**Exercise input:**

## Begin

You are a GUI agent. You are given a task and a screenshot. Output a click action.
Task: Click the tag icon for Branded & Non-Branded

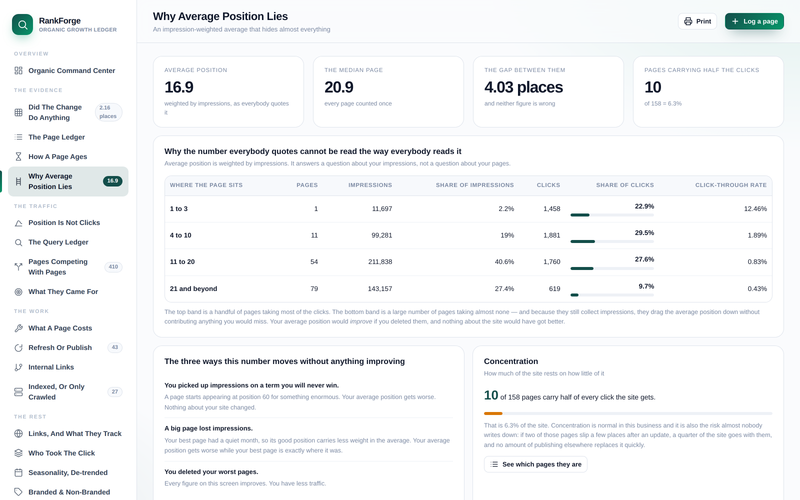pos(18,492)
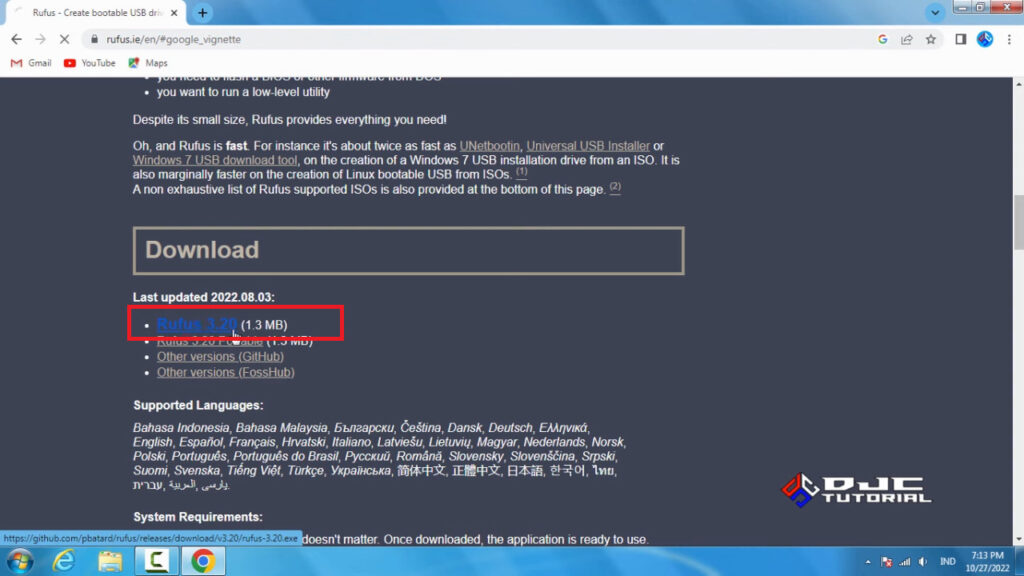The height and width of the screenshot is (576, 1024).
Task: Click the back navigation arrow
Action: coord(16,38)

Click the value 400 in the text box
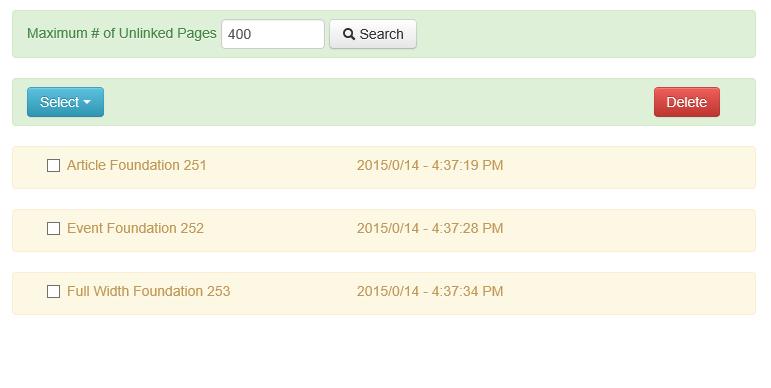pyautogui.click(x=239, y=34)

## End
## Begin

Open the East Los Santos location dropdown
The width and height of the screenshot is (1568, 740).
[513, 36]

## End

**What you are asked to do:**
Could you copy every line of the records word for word, from the line containing "You are a GUI" through the line containing "pyautogui.click(x=239, y=34)", leaving the pictures out?

**Exercise answer:**
You are a GUI agent. You are given a task and a screenshot. Output a click action.
Task: Click the tag icon for Branded & Non-Branded

pos(18,492)
The height and width of the screenshot is (576, 1024).
Task: Click the back navigation arrow
Action: coord(16,38)

Click the value 400 in the text box
pyautogui.click(x=239, y=34)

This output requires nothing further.